You’re probably thinking that I’m talking nonsense; just hear me out.
Ever since, OpenAI has released ChatGPT for the public to use. There has been an influx of new ideas due to the varied use cases of this tool. Well, as this tool is discovered more and more and adopted worldwide by several big organizations, a new phrase has come out that people on Twitter are often referring to. That is prompt engineering.
Since you are reading this, I assume you are aware that having good knowledge to prompt generative AI systems such as ChatGPT is significant to staying ahead of the competition.
Seeing the above job description, I believe that a new set of abilities will be highly valuable, will emerge as a new highly skilled and highly paid job, and will be beneficial to those who learn to master them.
Prompt engineering will be on demand
ChatGPT was released approximately two months ago, and ever since its release, AI has gone mainstream, and more and more people have started talking about it.
Now that organizations such as Google and Microsoft have decided to go all in on AI, it will reach the zenith of consumer technology.
Bill Gates has also said that ChatGPT will “change our world” just like the internet did. He also said that tools like these will kill boilerplate or boring work and make people more creative and productive.
Even though ChatGPT has been the first truly global phenomenon and an unprecedented success story, it’s far from reaching the 1 billion+ users that other software products, like Microsoft Windows or Google Search, have.
As this technology is adopted more widely, the interface for using it needs to be improved as well. That’s where prompt engineering comes into play.

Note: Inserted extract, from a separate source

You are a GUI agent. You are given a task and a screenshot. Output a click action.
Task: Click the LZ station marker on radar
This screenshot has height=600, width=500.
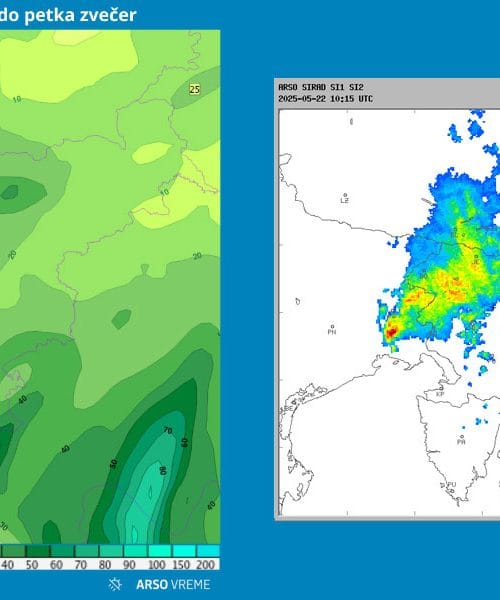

The goal of prompt engineering is to control the output of the language model (AI tool) by providing it with specific context, constraints, rules, and so on. This can be accomplished by carefully and manually crafting the input text or by providing additional information, such as keywords or labels, along with the input text to ChatGPT or other tools.
The prompt engineering process can be iterative, with the model’s output being analyzed and the prompt adjusted based on the results. You can also generate questions and answers and learn a lot from the different responses.
Current prompt engineering is in its early stages. There’s huge room for improvement, and we’re only scratching the surface of a rich spectrum of possibilities.
Prompt Engineering will not last forever
As we have discussed so far, prompt engineering is a method of communicating with AI systems using human language.
In an interview, Sam Altman said that prompt engineering is “just” a phase in the goal of making machines understand human language naturally. He did expand upon the idea that newer methodologies will replace prompt-based queries.
But it will still be important to know how to interact with AI machines to get the best output possible.
Prompt engineering will be, pretty much literally, the only means we’ll have to talk to these increasingly powerful AI machines. Several websites that teach prompting have emerged, and one such website is Learn Prompting, which has already amassed over 100,000 followers.
These are exciting times in technology, and I can’t wait to see what it has in store for us.